Text to read:
^^^^
It is the victim mentality that fuels the desire for power. He can never have enough power to feel complete because all of his worth is determined by others. He exists in a state of perpetual powerlessness. An incredible neurosis for someone so supernaturally powerful. But he is never fully in control of his own destiny. All of his attempts at redemption fail because they rely on approval from an outside source. So the best he can do is to feed his homicidal urges willingly because that gives him the illusion of control and fighting against them doesn’t work. I think that makes it easier for us to pity him when he says things like “I want to be a good person.”
Chronologically, all that I’ve outlined happens before the show starts. For the first half of the first season all we see and hear of Sylar are the stories of the carnage he is leaving in his wake. He is a bogeyman, killing and disappearing into the shadows. All we know is that his modus operandi is to slice off the top of people’s heads. We are led to see him as a vicious psychopath. That’s not far off either. He’s killed almost 50 people that we know about by the end of season three. And yet, the first time we get a good look at him is in a flashback. He is sitting at his desk in his shop with his special watchmaker glasses on, looking young and innocent, charming and endearing. (It’s no accident that he’s played by the extremely attractive Zachary Quinto; we do like our bad guys sexy.) The first thing he does is fix Chandra’s watch and then refuse compensation: an act of generosity. So, despite the terror he is causing in the present, we cannot simply write him off as a monster. Zachary said of the character: “He’s definitely somebody that has been overcome by a hunger and overcome by a pursuit for power and for importance that did start a little more innocuously than it evolved into.” He has also said:
“The sad part is he’s well-intentioned. He wants to improve his life. He wants to make a difference. He wants to matter. Through the process of realizing how to do that, he gets blinded and loses himself in the pursuit of it and goes a little crazy—a ‘little’ being an understatement.”
^^^^
Stored data:
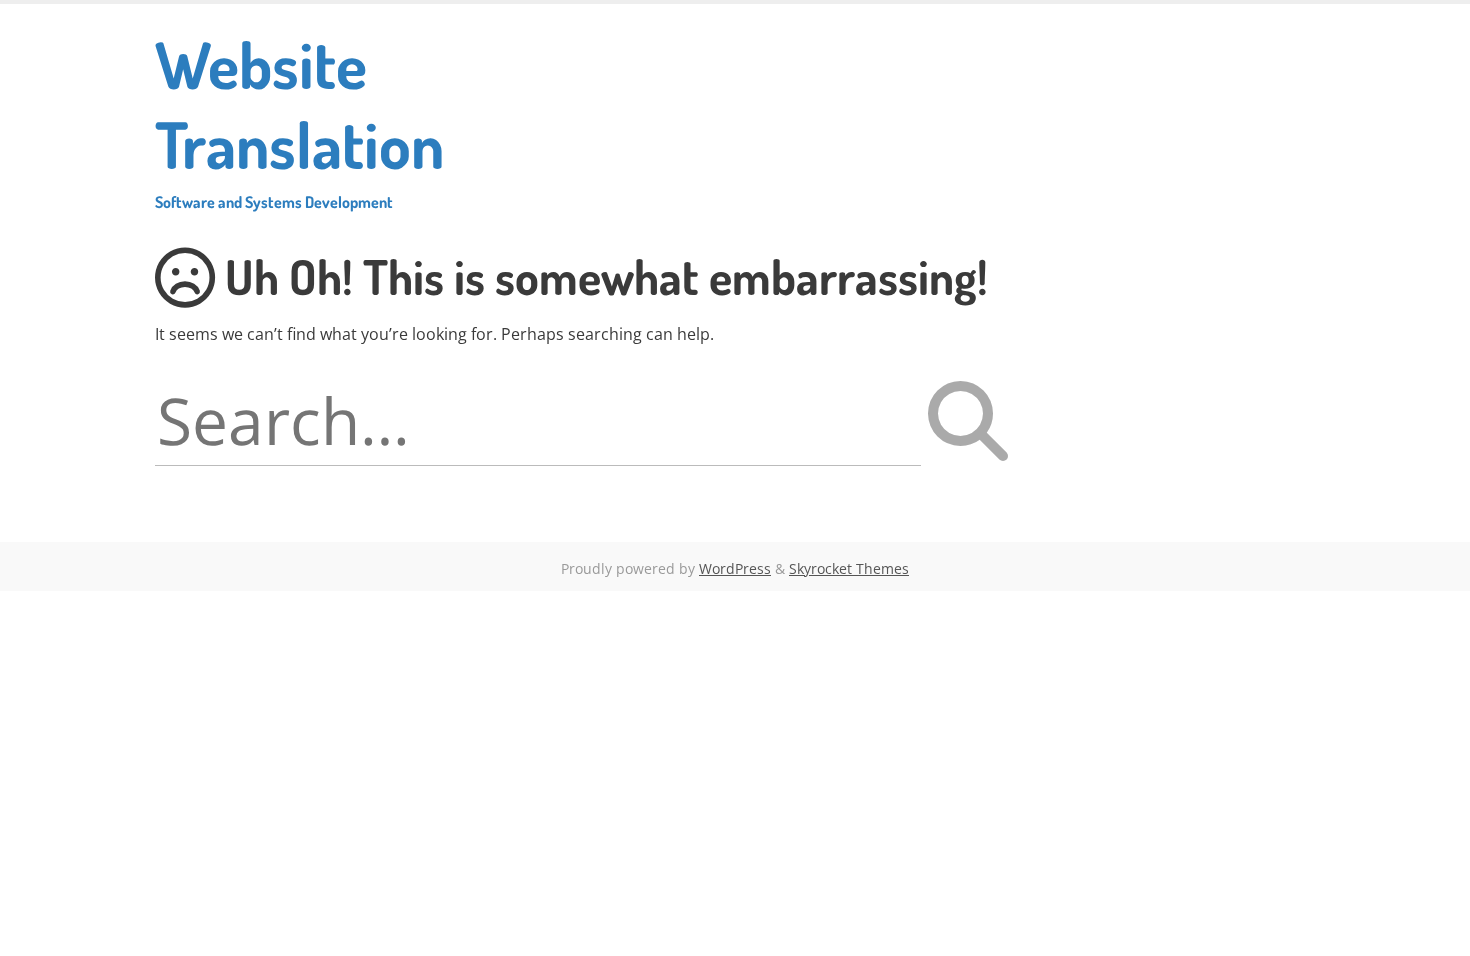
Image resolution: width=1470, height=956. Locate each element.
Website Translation (299, 117)
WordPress (735, 568)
^^^^
Written tasks:
• A. In the passage about Sylar, whose watch does he fix in the flashback?
• B. Extend the passage about Sylar past its closing quotation with a paragraph that carries its line of thought forward.
The listing plays no part in this work and can be set aside.

Answers to the tasks:
• A. He fixes Chandra's watch.

• B.
Again, in The Hard Part, he comes to a crossroads. Sylar has a vision of the future and believes he is going to destroy half of New York City. He reaches out for help. He says, “I understood it before: the killing. I had a reason: take what others didn’t deserve. It was natural selection.” But facing an apocalypse that kills half the city in an instant, he cannot grasp a motive. “They mean nothing, they’re innocent, there’s no gain, so why would I do it? What possible reason could I have for killing so many?” His conscience is still active and he sees innocence in the world. So how monstrous is he really? Can an entirely evil character conceive of innocence? Recognize it?
In a truly heartbreaking scene, Gabriel goes to his mother looking for answers and a way out. He expresses a desire to stop himself. Here are the two lines of dialogue that mark the moment when you think everything could have changed:
Gabriel to his mother: Maybe I don’t have to be special—that’s ok to just be a normal watchmaker. Can’t you just tell me that’s enough?
Gabriel’s Mother: Why would I tell you that when I know you can be so much more? If you wanted, you could be president.
(This is like that moment in Revenge of the Sith when Yoda tells Anakin to “let go of all that he fears to lose.” Less than helpful.)
As an audience member, you wish his mother could have told him what he needed to hear. It is clear to us that the life of a watchmaker would have been preferable to the other path laid before him. His mother had the chance to save him and instead put a condition on her love, planting in his mind the belief that he has to be special to be worthy. And not just special, her mention of being president is significant. Not only is it a position of global power, but one attained by winning a popular majority. The country must judge you worthy of that position, declare you valuable. External validation is necessary. So even if he could get to the point where he considered himself special, it would not be enough. That becomes clearer as the scene continues and he tries to show his mother that he is special and that he can do extraordinary things. At first, she is enchanted, but fear quickly takes over and she runs away from him. In the episode I Am Sylar, he tells how he felt in that moment: “I wanted you to die. The way you looked at me, like I was some kind of monster. I felt so small.”
So these are our keys. My philosophy for creating a character like this is take a whole person and start hacking away at them, sort of like Gabriel fracturing himself by creating the alternate persona, Sylar. How does a person respond when they don’t get unconditional love from their parents? How does a person respond when all their attempts at achievement gain them nothing? How does a person respond to feeling powerless? Or powerful? In a world that champions celebrity, people of significance and power, how does an unremarkable person leave a mark? If a person perceives himself as a victim, how will he take his revenge upon the world? How many times will a man attempt to redeem himself when every effort fails? If you strip away everything that someone cares about, how quickly will they fall to the dark side? What is it that keeps some people in check? What happens if you take those limits away? Where is the point of no return?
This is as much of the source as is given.